= Beginning of Section =
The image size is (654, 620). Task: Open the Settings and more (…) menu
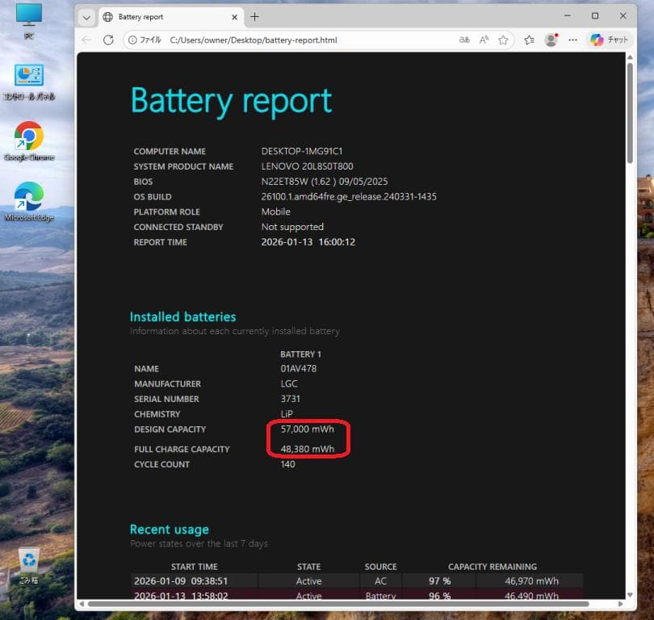[572, 40]
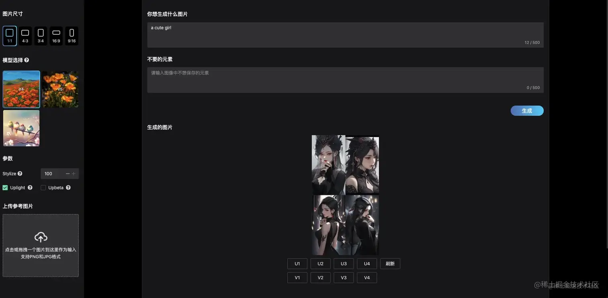Select the V4 model thumbnail
Screen dimensions: 608x298
pos(21,89)
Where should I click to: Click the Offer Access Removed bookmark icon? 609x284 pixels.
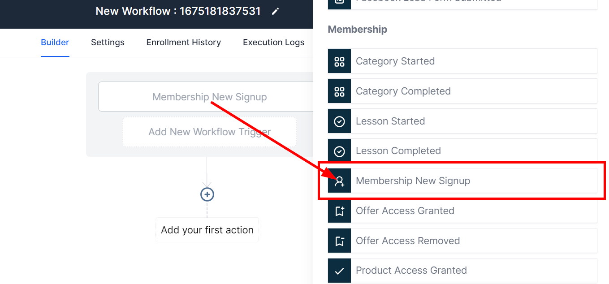pos(339,241)
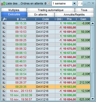Open order details icon for 09:15:35 row

point(4,23)
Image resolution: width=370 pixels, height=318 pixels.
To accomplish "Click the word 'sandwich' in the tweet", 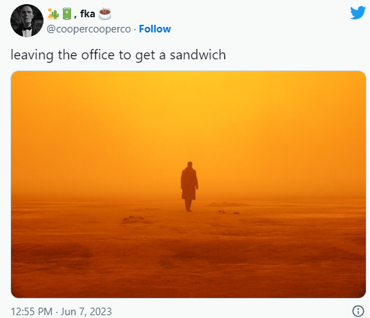I will tap(197, 54).
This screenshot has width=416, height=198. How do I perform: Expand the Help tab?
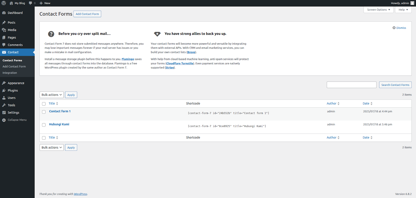click(x=403, y=10)
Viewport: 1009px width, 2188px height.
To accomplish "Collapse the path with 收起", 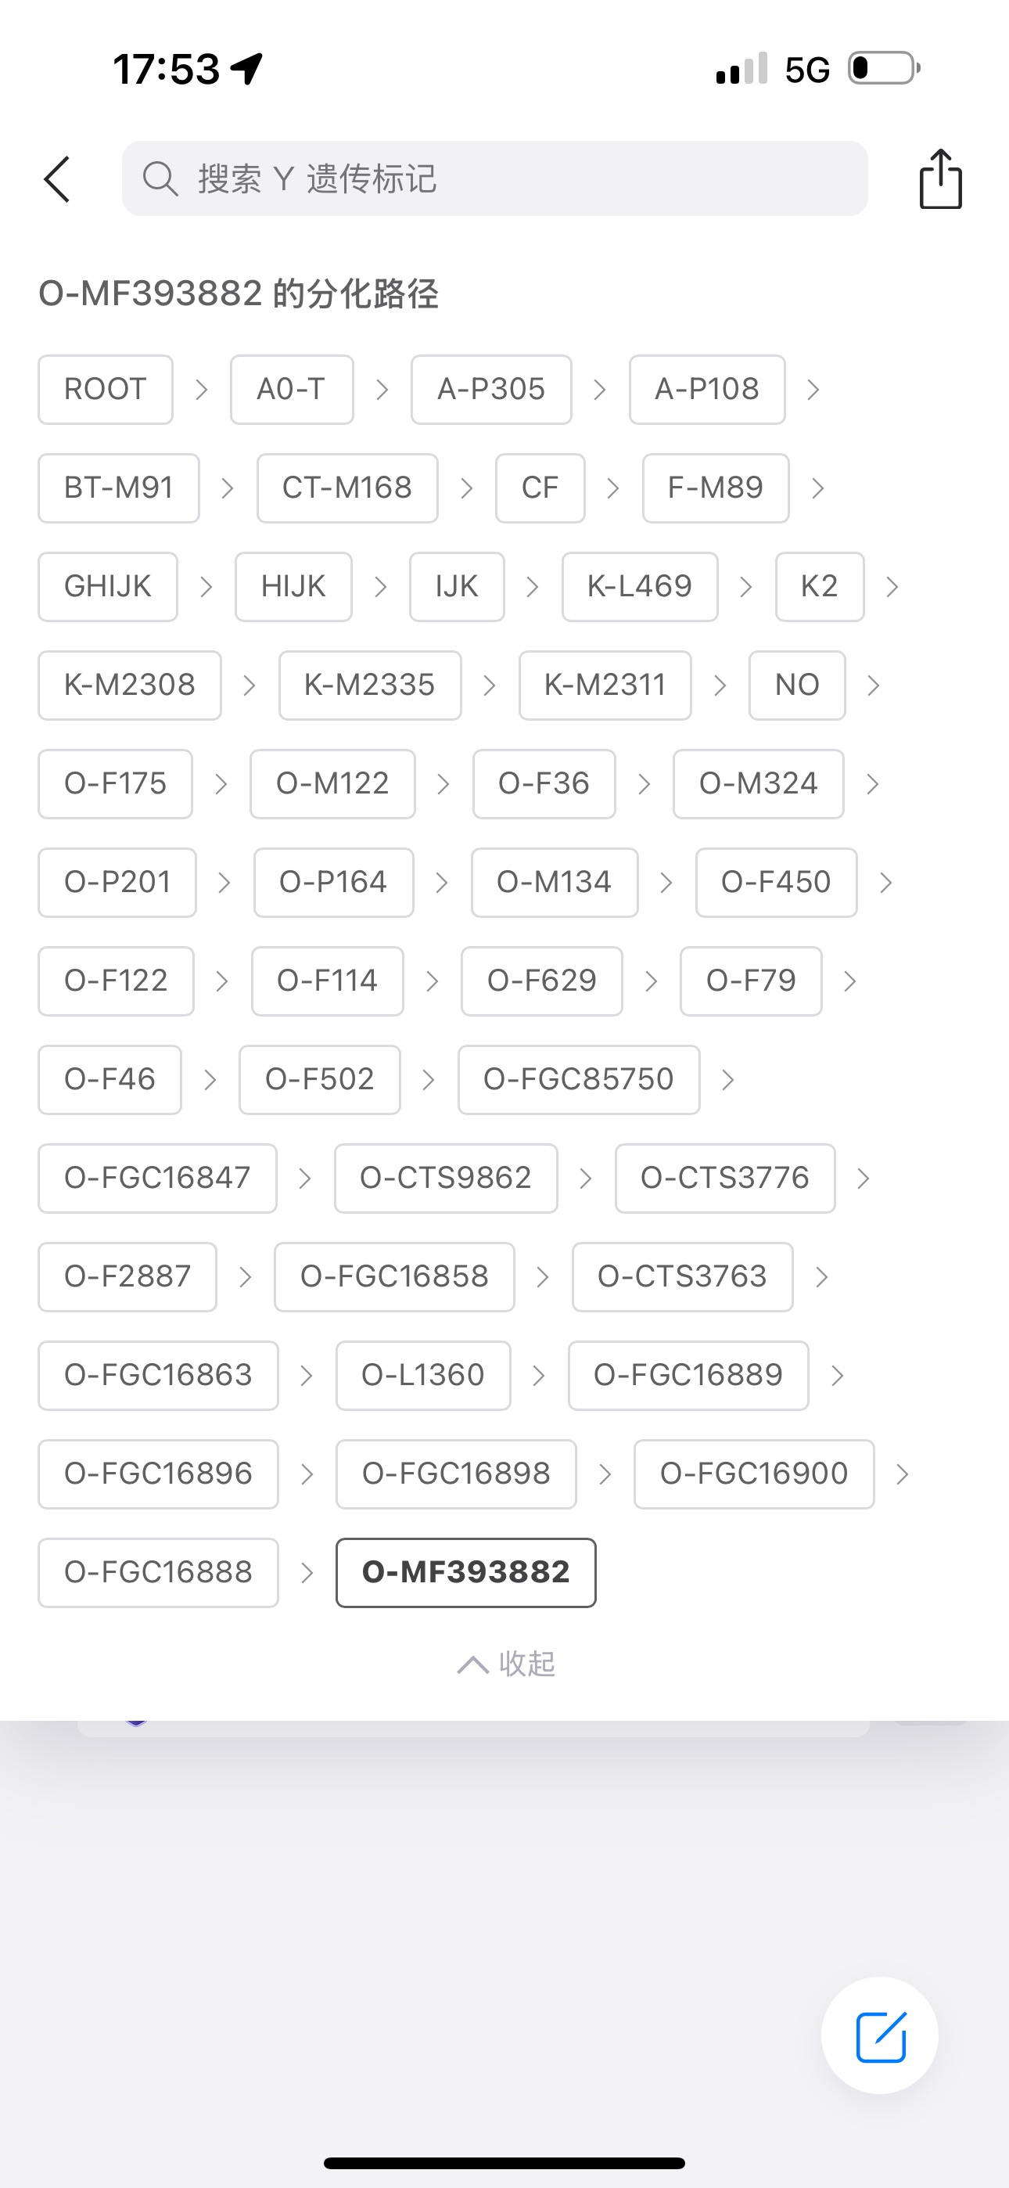I will (x=506, y=1664).
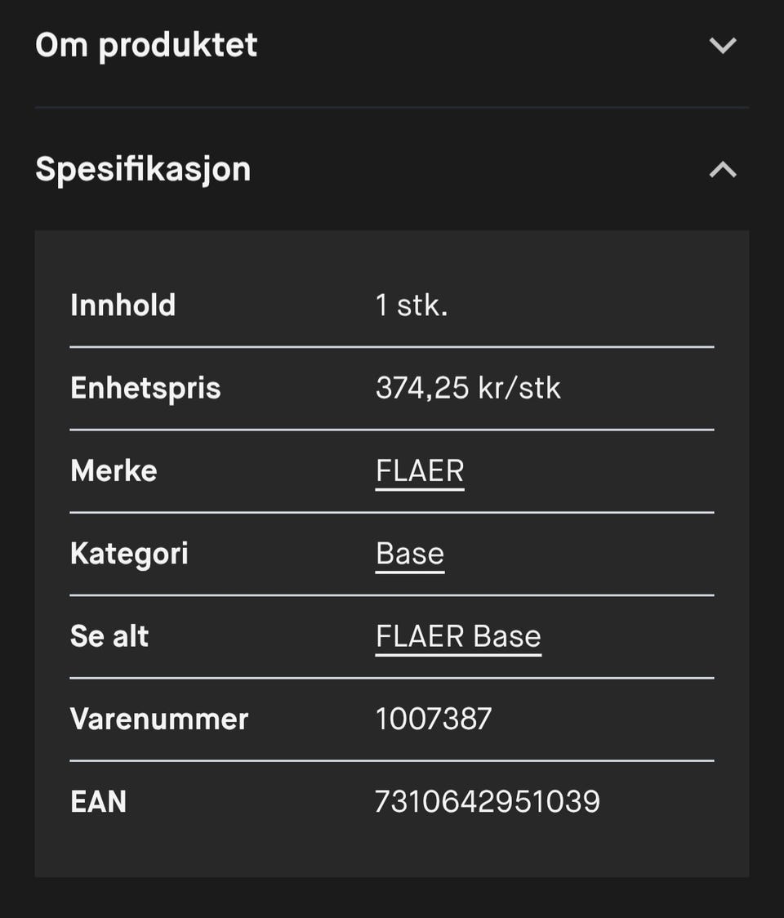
= End of Section =
▸ What to produce:
Starting at the first line of the entries, restate word for word everything through the line that holds "Image resolution: width=370", both ends included, but omit any pictures.

▸ Output of the task:
The image size is (654, 620). Task: Open the Settings and more (…) menu
[572, 40]
Select the V4 model thumbnail
Screen dimensions: 608x298
pos(21,89)
Where should I click to: Click the Offer Access Removed bookmark icon? 609x284 pixels.
pos(339,241)
Open order details icon for 09:15:35 row

point(4,23)
Image resolution: width=370 pixels, height=318 pixels.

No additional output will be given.